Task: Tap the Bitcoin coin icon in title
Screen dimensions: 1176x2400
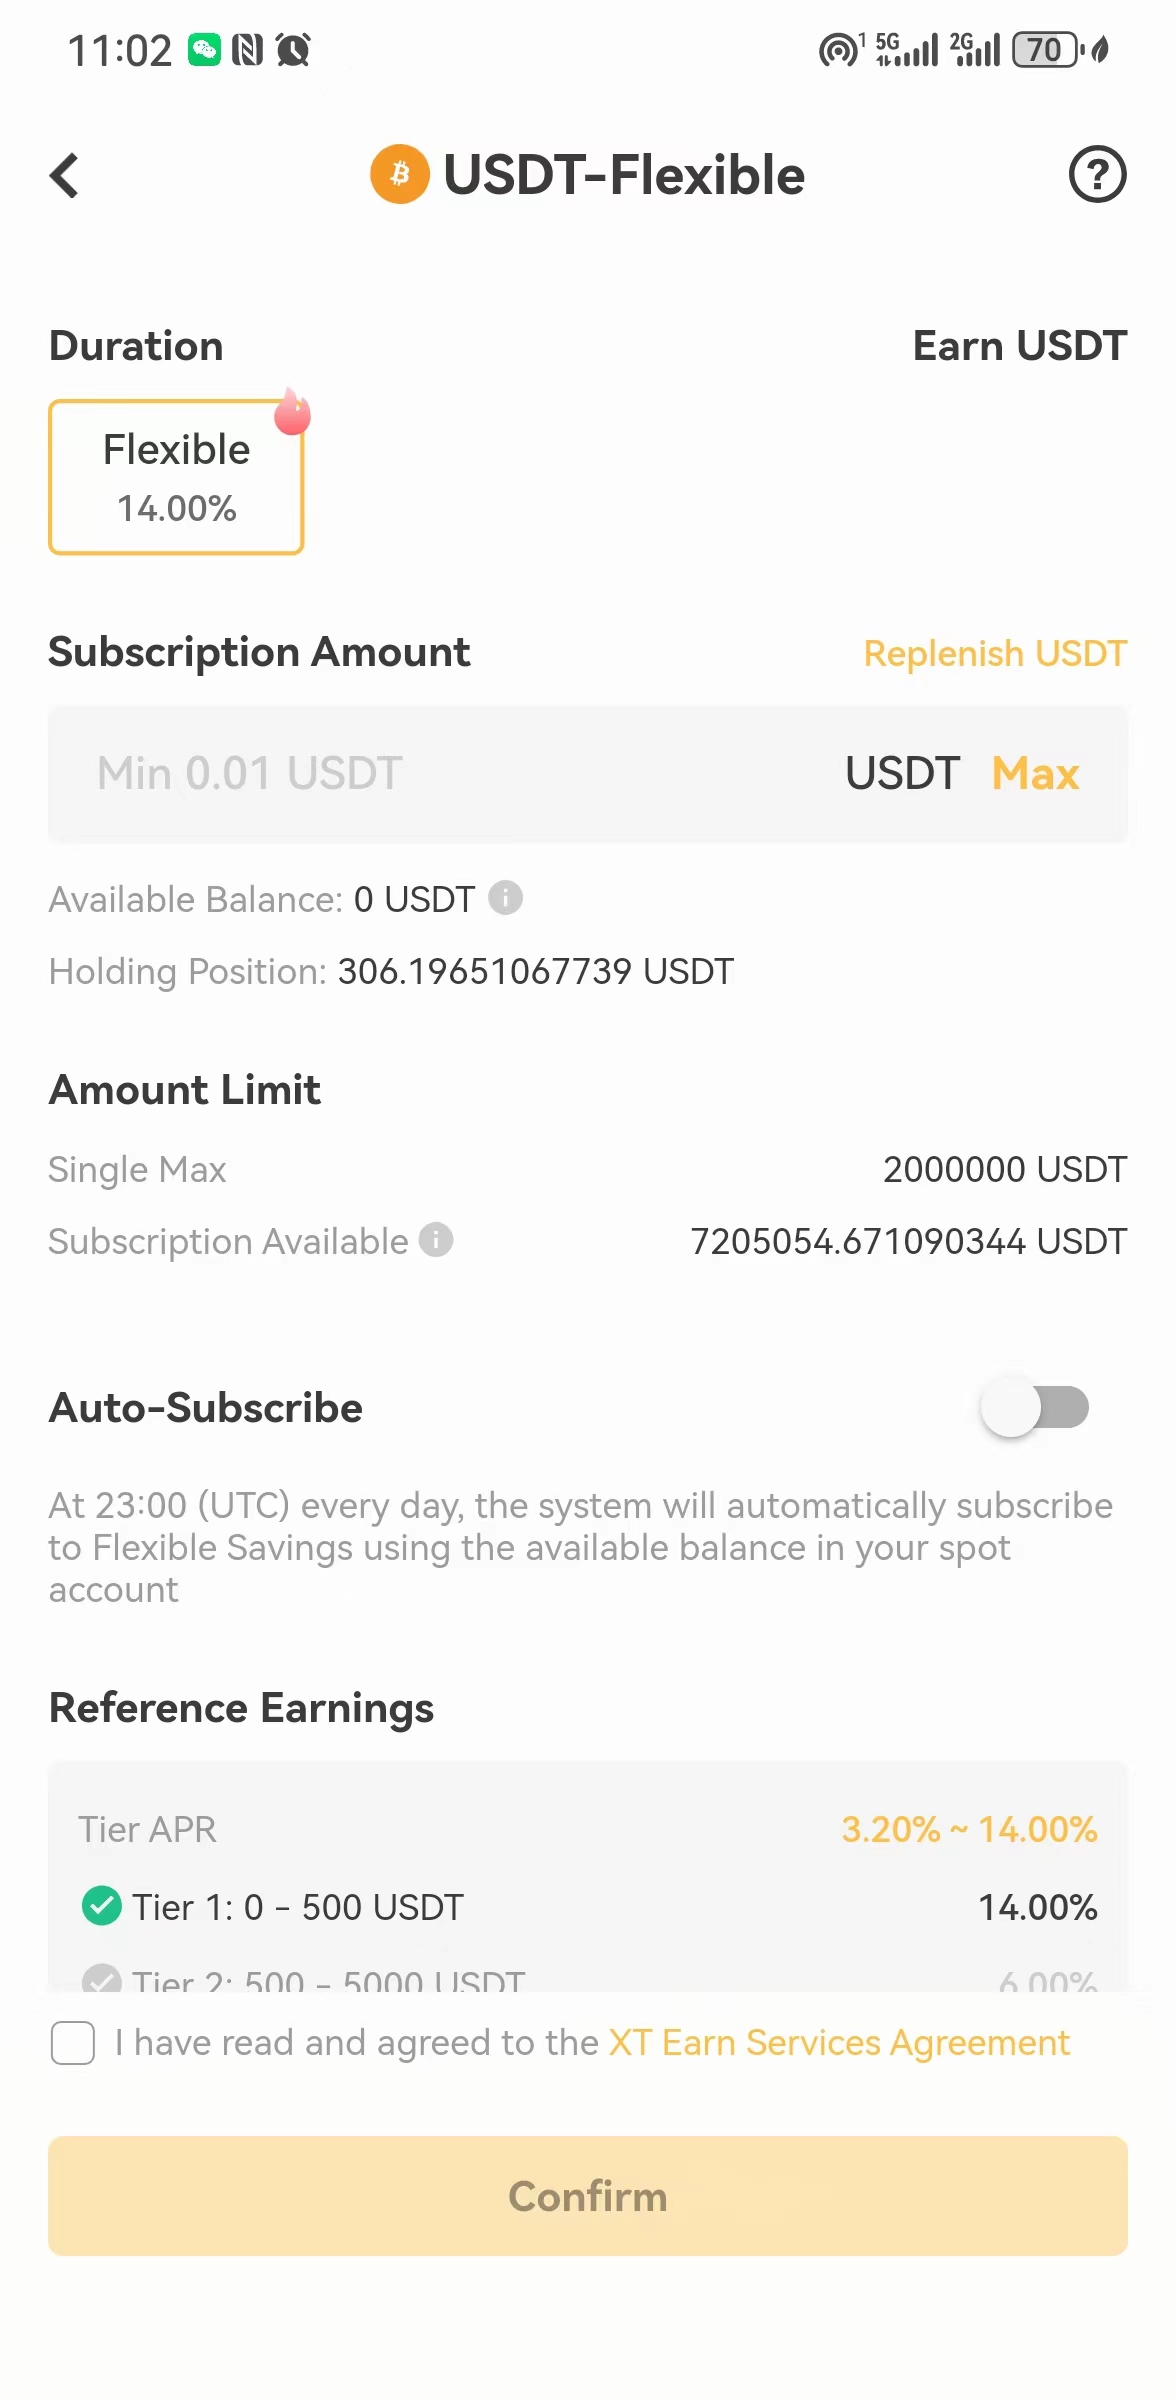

___

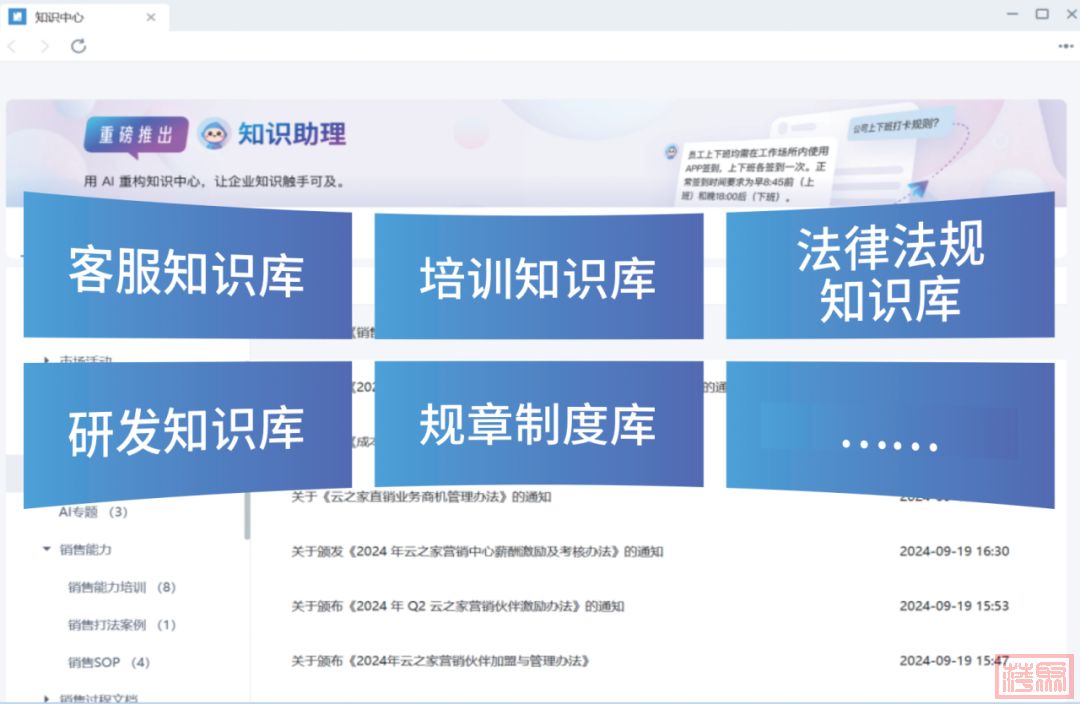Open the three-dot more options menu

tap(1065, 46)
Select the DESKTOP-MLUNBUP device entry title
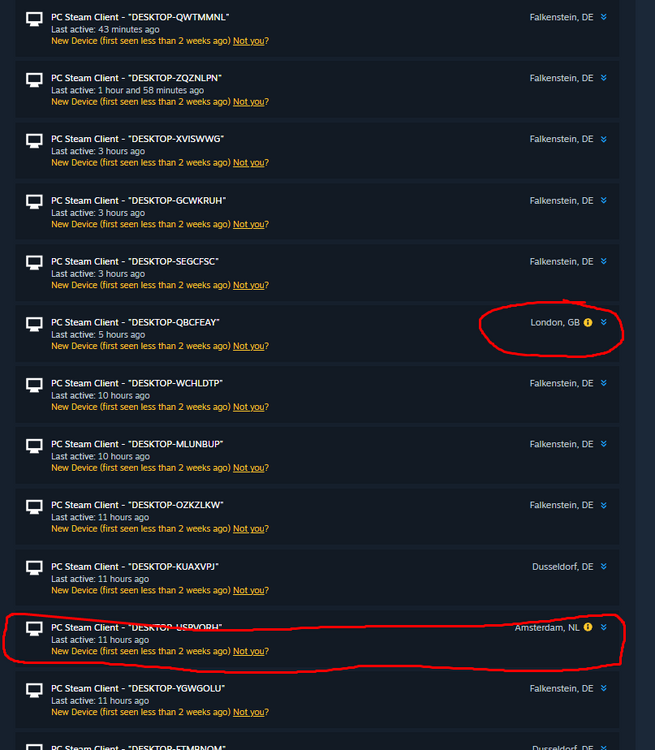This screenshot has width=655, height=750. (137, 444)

___

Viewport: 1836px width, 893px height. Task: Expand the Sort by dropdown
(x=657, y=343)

___

Would you output, from the records above, exactly the run of lines that starts at the line containing "Task: Tap the Bitcoin coin icon in title" and ends at the line containing "Screen dimensions: 1176x2400", and only that run?

- [Reply]
Task: Tap the Bitcoin coin icon in title
Screen dimensions: 1176x2400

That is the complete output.